Y se nos ocurre empezar un raid de visitas a nuestras viejas casas muertas. Las sacamos de adentro de nuestra boca. Algunas, las más lejanas, las tenemos que vomitar.
- No se quieran prender de las nubes – grita mamá cuando nos alejamos volando – se van a caer.
Pero es ella la que se quedó colgada de un ceibo y se convirtió en flor después de llorar más agua que todo el arroyo.
- Tranquila mamita que sólo miramos.
La dejamos tan muerta como antes, con los ojos vidriosos por la helada que cae afuera.
Esta es la casa en la que velaron a una familia entera. La madre se había dejado la hornalla prendida y el viento que había entrado por el ojo de la cerradura. El padre miraba un partido de fútbol.

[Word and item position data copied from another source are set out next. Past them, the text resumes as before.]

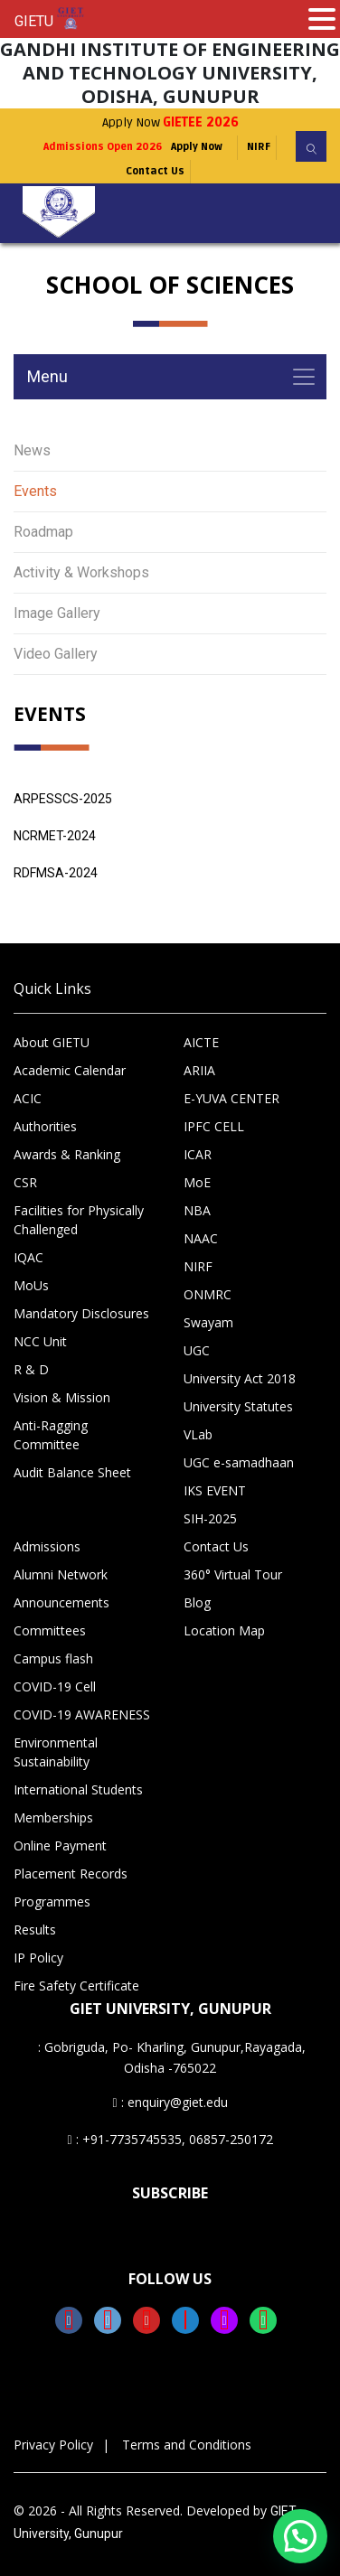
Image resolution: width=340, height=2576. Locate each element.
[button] (300, 2536)
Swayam (208, 1322)
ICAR (198, 1154)
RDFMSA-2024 (56, 873)
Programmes (52, 1901)
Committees (50, 1630)
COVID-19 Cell (55, 1686)
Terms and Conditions (186, 2444)
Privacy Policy (53, 2444)
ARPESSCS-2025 (63, 799)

Nadie recuerda cuál era, porque es regla que los detalles importantes son los que primero se olvidan. Los tres hijos, incluido el bebé de seis meses que duerme tranquilo en su cajita cerrada: les dio impresión velarlo sin la tapa.

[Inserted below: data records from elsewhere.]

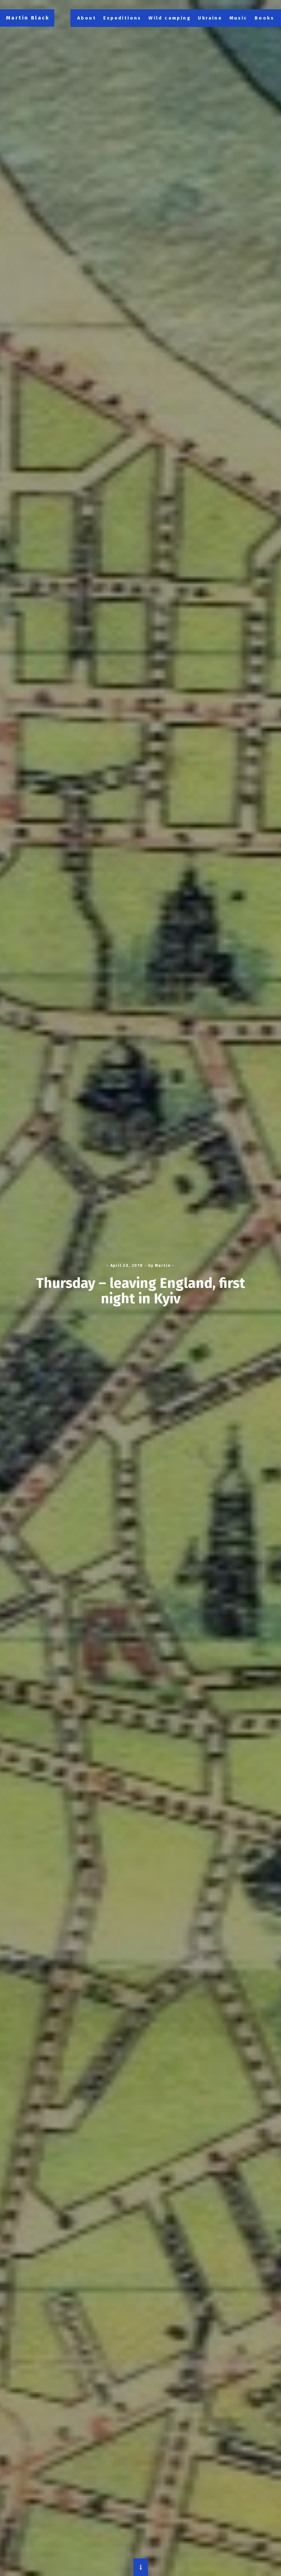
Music (239, 18)
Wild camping (170, 18)
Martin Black (28, 18)
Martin (163, 1265)
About (86, 18)
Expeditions (122, 18)
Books (264, 18)
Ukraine (210, 18)
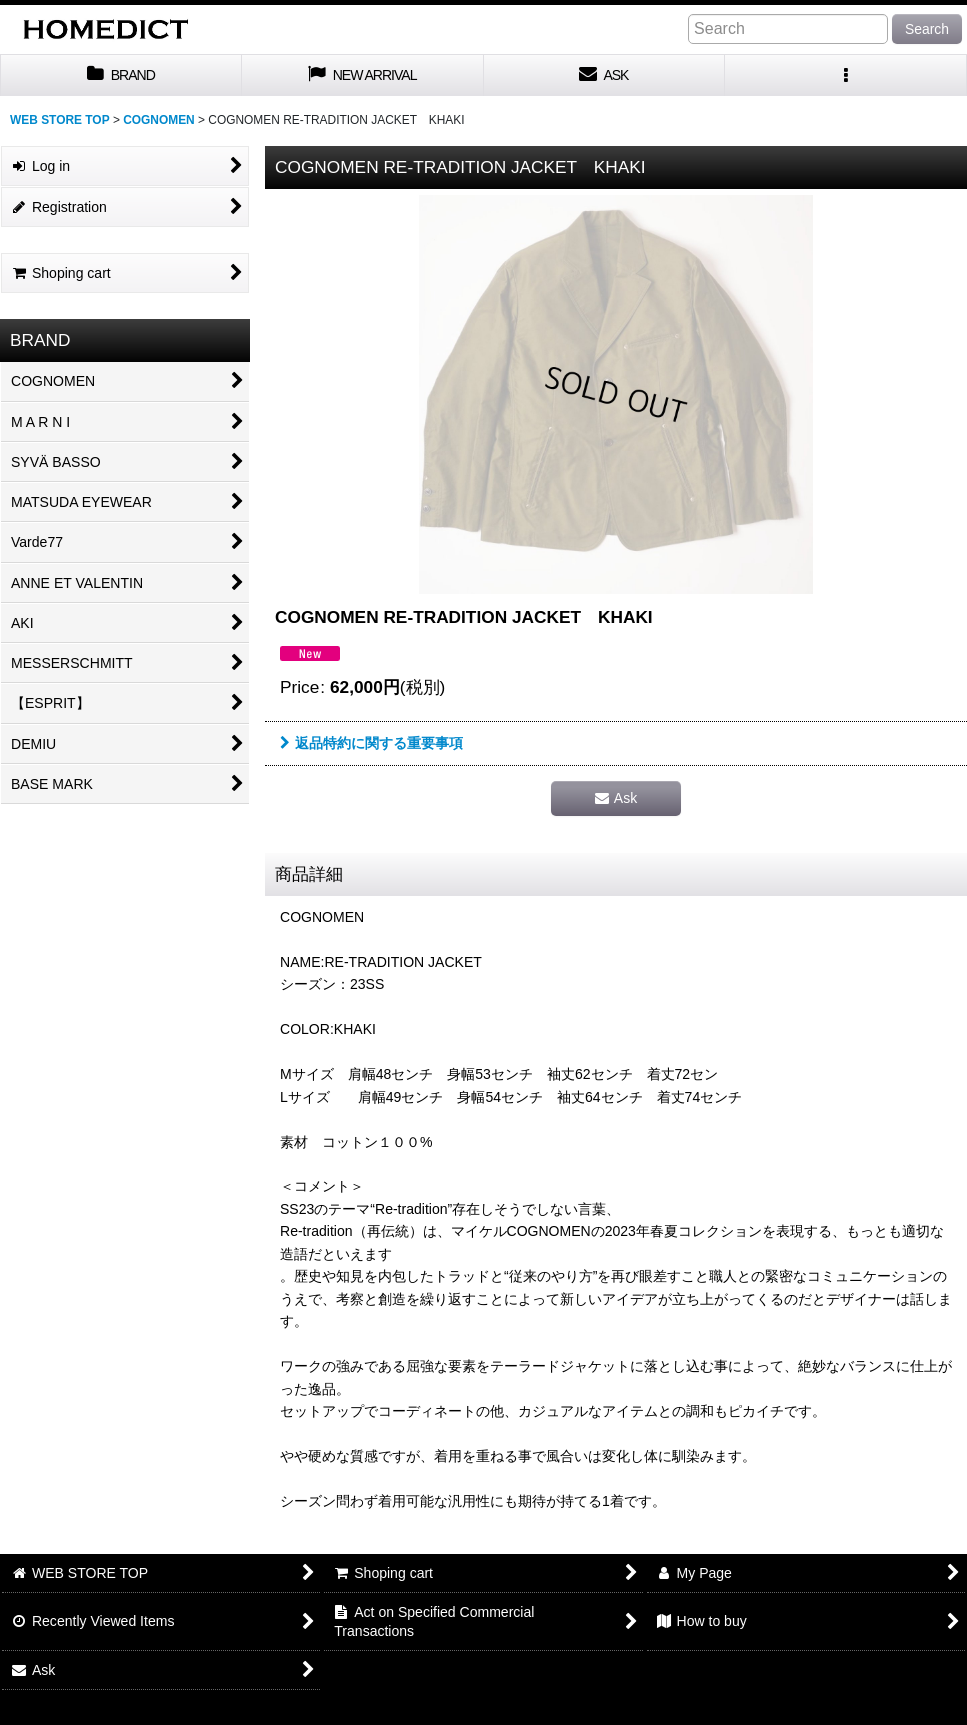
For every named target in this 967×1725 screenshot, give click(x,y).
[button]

Apagamos las luces porque mi hermano dice que la luz ahuyenta a los espíritus. Creo que es la última vez que voy a ver a mi hermano. Lo sé porque mañana el bolso de tierra se va a convertir en un muerto que camina por el costado de la ruta.
Yo nunca vi un fantasma pero enseguida supe que el menor de los muertos tenía feas intenciones. Mi hermano me tapó la boca con la mano y sentí todo el olor del río que me inundaba.
- Shh. Es de los que juegan – me dijo.
Y no pude más que llorar de pena por toda el agua contenida.
- Pero yo no quiero más…
- Ya se va a cansar – me dijo mi hermano mientras se iba convirtiendo en una figura acartonada, en blanco y negro.
- ¡Qué linda casita muerta que tiene el nene!
Grité tan fuerte que todos los muertos me miraron al mismo tiempo y mi hermano con ellos y mi mamá con una hoja del ceibo en la boca. Grité con tantas ganas y me reí tanto que los muertos prendieron la luz. Y escuché que mi hermano me repetía con números y puntos y comas que las cosas no son como parecen. Todas sombras.